На развалинах Монтекассини Слезы льешь, надменный лицемер, Над величием колонн и линий, Над музеем…А над мерой мер? Что в тебе? Да ничего. Механик, Ты уже не Фауст — Франкенштейн, И твое чудовище таранит Страны, города… Эль-Аламейн… Славная, что говорить, страница… Отчего же хочется напиться?..
Юноша, тишайший до войны, А сейчас безумца с чертом помесь, Чуть ли не расстегивал штаны, С девушкой едва лишь познакомясь. И на службе у своих господ Принимал участие в облавах, Хоть и знал, что думает народ, И, на богатырских на заставах Бьющий настоящего врага, Своего отечества слуга.
И налаживалась жизнь-злодейка, Думая о выгоде своей, И кормилась целая семейка Легким заработком дочерей. И когда бы манию растленья Осудить решился трибунал, Не найдя состава преступленья, Самых низких он бы оправдал, Чтобы целой армии невинных Пасть на современных гильотинах.

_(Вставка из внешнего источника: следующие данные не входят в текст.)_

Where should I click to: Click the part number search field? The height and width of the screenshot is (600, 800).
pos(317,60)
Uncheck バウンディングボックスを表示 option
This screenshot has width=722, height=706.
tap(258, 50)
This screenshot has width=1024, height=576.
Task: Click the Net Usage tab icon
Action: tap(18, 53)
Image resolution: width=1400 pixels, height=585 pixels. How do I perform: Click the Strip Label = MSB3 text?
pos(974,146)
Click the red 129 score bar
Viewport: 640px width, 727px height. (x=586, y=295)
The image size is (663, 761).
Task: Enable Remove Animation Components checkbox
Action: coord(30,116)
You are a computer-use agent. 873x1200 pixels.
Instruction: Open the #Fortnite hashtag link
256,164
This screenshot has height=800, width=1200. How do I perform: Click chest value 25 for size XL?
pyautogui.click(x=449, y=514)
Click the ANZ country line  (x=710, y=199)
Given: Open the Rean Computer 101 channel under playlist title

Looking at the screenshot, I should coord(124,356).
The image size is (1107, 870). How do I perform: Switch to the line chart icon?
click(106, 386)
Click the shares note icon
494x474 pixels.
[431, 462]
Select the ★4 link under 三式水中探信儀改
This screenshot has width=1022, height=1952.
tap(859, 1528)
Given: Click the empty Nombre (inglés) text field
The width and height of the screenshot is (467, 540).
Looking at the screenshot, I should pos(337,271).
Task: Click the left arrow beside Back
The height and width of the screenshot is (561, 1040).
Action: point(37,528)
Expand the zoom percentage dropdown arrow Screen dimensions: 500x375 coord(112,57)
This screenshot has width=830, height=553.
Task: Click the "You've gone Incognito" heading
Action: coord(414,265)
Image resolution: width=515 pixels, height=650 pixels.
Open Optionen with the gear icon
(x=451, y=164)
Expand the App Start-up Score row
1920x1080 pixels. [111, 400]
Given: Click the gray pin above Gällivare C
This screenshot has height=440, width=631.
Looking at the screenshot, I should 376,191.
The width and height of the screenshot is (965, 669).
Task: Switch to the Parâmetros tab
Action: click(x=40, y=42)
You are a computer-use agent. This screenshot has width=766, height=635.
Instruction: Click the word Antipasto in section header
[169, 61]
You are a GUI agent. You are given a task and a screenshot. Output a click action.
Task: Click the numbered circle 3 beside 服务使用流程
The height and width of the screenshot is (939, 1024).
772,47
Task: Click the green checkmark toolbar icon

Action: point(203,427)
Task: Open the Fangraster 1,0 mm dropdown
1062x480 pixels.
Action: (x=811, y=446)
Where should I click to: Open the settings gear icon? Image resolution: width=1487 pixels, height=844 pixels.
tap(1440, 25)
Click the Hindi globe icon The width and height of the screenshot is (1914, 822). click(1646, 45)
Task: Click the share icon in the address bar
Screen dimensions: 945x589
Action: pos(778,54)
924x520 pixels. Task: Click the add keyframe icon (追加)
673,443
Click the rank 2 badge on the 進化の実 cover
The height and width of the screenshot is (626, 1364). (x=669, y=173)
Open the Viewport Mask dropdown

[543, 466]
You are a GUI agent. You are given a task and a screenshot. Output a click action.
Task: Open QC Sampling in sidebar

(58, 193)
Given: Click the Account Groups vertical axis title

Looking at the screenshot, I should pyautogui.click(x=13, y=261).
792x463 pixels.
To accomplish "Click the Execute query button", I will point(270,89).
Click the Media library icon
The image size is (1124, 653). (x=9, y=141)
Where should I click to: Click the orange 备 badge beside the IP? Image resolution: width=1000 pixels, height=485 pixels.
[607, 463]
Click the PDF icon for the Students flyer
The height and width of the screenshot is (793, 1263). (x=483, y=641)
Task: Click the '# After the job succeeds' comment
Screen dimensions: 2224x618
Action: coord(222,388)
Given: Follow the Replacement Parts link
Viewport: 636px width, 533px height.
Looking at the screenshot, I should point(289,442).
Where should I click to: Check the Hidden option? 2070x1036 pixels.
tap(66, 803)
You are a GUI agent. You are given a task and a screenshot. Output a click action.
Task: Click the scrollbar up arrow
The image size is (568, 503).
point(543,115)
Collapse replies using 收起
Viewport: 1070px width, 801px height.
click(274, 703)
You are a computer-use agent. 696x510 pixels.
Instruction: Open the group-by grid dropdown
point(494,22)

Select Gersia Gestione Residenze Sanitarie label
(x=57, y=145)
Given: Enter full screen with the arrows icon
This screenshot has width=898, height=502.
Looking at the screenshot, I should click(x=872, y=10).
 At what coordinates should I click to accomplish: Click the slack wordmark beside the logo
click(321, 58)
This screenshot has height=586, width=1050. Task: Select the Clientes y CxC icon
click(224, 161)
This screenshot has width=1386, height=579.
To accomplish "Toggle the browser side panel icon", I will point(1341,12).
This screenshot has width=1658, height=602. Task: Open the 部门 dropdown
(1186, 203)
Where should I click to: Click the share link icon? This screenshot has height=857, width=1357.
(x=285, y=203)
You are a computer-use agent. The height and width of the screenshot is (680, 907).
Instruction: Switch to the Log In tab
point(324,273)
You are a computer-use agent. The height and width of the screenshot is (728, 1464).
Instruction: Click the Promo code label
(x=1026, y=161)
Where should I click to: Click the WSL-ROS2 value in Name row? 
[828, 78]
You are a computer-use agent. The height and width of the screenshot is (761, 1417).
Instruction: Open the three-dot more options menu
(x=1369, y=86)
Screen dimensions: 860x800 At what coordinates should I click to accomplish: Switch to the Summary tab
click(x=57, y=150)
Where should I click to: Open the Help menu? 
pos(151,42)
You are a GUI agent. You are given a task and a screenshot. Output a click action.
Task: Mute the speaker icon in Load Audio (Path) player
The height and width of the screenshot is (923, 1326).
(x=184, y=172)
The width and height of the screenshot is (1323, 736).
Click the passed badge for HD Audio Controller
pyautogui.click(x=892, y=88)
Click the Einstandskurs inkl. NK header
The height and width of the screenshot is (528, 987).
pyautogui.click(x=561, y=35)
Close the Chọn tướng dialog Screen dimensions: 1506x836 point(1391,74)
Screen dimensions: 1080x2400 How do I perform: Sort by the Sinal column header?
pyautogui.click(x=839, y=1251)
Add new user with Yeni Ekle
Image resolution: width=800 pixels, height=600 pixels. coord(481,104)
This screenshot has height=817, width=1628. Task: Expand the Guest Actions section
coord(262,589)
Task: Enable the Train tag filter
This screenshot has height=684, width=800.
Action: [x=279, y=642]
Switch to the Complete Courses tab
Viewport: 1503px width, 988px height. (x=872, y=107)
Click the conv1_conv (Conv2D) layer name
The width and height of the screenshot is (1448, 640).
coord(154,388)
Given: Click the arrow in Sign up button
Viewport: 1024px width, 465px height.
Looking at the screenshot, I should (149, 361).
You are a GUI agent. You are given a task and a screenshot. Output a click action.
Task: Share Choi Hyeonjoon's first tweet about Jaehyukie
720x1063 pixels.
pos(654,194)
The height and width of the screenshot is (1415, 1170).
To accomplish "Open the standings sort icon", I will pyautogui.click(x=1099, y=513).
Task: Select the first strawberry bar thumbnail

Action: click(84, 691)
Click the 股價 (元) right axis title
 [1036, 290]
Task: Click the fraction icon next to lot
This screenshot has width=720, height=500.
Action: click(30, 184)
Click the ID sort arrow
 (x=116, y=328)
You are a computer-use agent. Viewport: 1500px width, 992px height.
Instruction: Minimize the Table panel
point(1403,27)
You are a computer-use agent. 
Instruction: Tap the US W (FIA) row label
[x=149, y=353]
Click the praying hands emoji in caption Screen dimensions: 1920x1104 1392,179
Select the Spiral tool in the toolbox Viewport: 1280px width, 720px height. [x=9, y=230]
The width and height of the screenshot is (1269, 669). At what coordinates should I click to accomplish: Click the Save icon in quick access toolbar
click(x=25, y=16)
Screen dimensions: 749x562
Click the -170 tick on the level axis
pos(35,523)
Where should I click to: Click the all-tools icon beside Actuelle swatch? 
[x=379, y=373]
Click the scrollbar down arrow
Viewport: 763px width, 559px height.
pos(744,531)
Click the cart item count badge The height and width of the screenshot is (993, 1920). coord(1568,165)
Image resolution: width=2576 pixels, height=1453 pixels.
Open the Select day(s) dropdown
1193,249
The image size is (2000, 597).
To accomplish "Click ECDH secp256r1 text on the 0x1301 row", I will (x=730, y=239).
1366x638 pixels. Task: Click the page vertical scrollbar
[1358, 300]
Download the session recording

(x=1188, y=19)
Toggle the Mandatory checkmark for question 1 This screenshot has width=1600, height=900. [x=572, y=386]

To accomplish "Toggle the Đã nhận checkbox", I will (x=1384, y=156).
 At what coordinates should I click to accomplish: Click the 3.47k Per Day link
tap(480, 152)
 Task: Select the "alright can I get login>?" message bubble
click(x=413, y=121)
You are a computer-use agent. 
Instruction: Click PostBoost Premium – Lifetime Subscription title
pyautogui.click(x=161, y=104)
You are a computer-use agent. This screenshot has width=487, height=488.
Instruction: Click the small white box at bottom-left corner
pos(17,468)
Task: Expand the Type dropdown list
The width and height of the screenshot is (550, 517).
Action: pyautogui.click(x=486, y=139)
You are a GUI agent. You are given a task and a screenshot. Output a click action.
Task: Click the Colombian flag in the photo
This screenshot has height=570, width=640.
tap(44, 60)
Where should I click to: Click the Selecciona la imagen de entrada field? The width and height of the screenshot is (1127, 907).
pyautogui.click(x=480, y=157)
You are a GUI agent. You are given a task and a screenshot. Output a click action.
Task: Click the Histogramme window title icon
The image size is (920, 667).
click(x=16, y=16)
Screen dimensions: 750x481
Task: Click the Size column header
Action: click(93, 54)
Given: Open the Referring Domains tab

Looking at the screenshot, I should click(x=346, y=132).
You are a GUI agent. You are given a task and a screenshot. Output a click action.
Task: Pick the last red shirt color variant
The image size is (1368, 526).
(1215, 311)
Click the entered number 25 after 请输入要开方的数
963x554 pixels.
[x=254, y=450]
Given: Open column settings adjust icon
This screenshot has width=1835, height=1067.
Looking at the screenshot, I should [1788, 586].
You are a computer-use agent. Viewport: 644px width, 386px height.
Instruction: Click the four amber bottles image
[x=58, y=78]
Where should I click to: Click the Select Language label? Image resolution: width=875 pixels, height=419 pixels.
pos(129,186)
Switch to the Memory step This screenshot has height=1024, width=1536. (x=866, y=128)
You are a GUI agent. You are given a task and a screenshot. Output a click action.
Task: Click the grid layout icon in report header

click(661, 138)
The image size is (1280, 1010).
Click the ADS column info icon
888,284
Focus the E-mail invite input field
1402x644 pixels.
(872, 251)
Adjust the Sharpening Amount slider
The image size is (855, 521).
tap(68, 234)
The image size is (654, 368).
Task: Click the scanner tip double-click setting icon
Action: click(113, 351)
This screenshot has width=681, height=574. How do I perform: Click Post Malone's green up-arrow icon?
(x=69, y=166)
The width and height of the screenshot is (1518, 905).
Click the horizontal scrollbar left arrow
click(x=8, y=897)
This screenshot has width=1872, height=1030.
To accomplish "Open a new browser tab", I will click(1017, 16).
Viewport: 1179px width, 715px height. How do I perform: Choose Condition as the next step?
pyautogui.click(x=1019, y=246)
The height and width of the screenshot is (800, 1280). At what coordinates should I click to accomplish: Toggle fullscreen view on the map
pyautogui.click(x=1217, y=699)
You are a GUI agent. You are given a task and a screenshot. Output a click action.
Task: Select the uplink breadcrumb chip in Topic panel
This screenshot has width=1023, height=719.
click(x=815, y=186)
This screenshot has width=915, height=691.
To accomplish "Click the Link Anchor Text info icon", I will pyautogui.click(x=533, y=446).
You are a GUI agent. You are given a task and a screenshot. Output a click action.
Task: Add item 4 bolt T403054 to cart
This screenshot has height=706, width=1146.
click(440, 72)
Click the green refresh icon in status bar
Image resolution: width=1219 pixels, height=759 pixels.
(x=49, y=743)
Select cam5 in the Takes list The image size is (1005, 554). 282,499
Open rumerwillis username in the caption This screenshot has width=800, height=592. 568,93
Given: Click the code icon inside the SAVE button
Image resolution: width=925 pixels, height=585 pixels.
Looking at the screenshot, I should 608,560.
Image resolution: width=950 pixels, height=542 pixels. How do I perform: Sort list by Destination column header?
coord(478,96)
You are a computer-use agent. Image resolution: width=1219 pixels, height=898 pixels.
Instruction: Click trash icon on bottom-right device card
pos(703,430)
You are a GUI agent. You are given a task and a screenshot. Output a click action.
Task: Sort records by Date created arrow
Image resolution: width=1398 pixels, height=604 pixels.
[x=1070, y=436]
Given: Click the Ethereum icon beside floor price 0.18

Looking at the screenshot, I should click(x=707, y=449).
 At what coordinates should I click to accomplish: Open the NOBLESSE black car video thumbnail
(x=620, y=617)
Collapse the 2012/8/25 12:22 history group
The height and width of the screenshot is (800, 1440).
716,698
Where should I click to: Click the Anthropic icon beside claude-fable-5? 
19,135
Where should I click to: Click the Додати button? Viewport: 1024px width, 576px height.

И скомпрометирован простак, И подлец непойманный — в почете. Лживы показания бумаг, То есть факты, и не узнаете Истины мерцающей сквозь них: Тот за то, что смелый, — оклеветан, Этот отвечает за других. И надежда, университетом Сделок и уловок становясь, Учит втаптывать и чистых в грязь.
Точку бы опоры, только точку, Чтобы жизнь перевернуть, да нет Здесь ее, а там? И смерть в рассрочку (По Селину) и тебе, поэт, Угрожает. Целый мир нечистый На твою подругу сквозь тебя, Угашая дух ее лучистый, Посягает, и, ее губя Дело, ты ведь с нею порываешь И ее, теряя, проклинаешь.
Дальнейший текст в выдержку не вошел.